Published January 7, 1999 6:13PM (EST)

Sitting at his desk in a modest midtown Manhattan office, writer-director Paul Schrader doesn't much resemble the renegade wild man he's been portrayed as in various Hollywood chronicles (most notably, Peter Biskind's recent '70s nostalgia tome, "Easy Rider, Raging Bull"). The only names he drops are those of his family: his wife of 15 years, actress Mary Beth Hurt, and their two children. Nor does his mildly gruff manner give him away as the rebel writer behind "Taxi Driver," "Raging Bull," "American Gigolo" (which he also directed) and more than a dozen other films over the last two decades. It's just as well, because Schrader isn't particularly interested in talking about his, or anybody else's, notorious past -- he's too busy juggling his current projects.

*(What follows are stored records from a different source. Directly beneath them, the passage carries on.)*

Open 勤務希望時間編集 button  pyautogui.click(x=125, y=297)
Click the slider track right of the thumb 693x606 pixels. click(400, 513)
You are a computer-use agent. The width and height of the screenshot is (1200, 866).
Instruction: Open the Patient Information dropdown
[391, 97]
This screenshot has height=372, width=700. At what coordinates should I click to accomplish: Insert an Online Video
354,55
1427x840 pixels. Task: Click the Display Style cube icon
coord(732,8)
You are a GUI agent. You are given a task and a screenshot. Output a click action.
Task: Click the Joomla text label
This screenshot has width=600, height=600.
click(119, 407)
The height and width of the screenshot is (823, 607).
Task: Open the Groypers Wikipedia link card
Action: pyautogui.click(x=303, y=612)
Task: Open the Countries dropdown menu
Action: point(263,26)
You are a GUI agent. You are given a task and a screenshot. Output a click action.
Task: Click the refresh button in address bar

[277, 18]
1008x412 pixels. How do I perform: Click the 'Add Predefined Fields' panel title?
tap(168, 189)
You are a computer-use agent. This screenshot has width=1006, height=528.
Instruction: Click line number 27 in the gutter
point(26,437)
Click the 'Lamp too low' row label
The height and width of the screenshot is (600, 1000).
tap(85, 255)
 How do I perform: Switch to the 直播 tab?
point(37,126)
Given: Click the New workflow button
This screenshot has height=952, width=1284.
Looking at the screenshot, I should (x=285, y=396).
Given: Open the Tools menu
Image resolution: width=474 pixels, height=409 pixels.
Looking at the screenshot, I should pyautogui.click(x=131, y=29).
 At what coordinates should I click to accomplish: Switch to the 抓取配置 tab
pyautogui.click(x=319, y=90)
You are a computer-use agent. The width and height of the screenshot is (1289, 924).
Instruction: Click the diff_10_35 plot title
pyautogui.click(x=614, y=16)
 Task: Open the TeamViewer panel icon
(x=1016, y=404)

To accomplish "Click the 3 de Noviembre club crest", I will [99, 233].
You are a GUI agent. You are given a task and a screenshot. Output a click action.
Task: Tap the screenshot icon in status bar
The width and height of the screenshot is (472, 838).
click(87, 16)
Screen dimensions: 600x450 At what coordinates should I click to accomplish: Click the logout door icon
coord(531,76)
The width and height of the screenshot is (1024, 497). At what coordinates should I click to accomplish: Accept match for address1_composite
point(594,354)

There's "Bringing Out the Dead," due this year, which he adapted from a Joseph Connelly novel (Martin Scorsese is directing); "Forever Mine," a love story starring Gretchen Mol and Joseph Fiennes, also due out this year; and, of course, "Affliction," adapted from the Russell Banks novel, which is currently winning critical acclaim and just earned Nick Nolte the National Society of Film Critics award for best actor.

The pairing of Schrader and Banks seems a particularly serendipitous meeting of minds. Both have an affinity for darkly realistic stories about men who somehow get stuck in their own lives, and who must ultimately make a choice between complete emotional detachment or constant conflict -- a theme Schrader says he can relate to, even if he no longer identifies with it. "Often in these lives, the sun doesn't poke through the clouds -- the music doesn't swell at the end."

Do you still consider yourself an independent filmmaker?

Well, I began making films for the studios, then the studios stopped making those kinds of films. I didn't really change. I'm still making the same films. "Affliction" is not that different from "Blue Collar," but the studios just don't make them and they don't release them.

I certainly would like to go back and make studio films. It's nice having those budgets and those toys and that security. But today, studio films cost so much money and they have no idea really how to make a film on a budget -- they can't -- that you really don't have much freedom. Once the budget gets up to $30, $40 million, you just can't afford the audience not knowing who the bad guy is and who the good guy is. You take a film like "Affliction," and you say, Who's the good guy? Well, Nick Nolte. Who's the bad guy? Well, it's Nick Nolte. You can't do that at $35, $40 million.

What was the budget for "Affliction"?

Six, six and a half million. When you work at moderate budgets, it requires sacrifice all up and down the line -- including from your actors. But then you have a freedom.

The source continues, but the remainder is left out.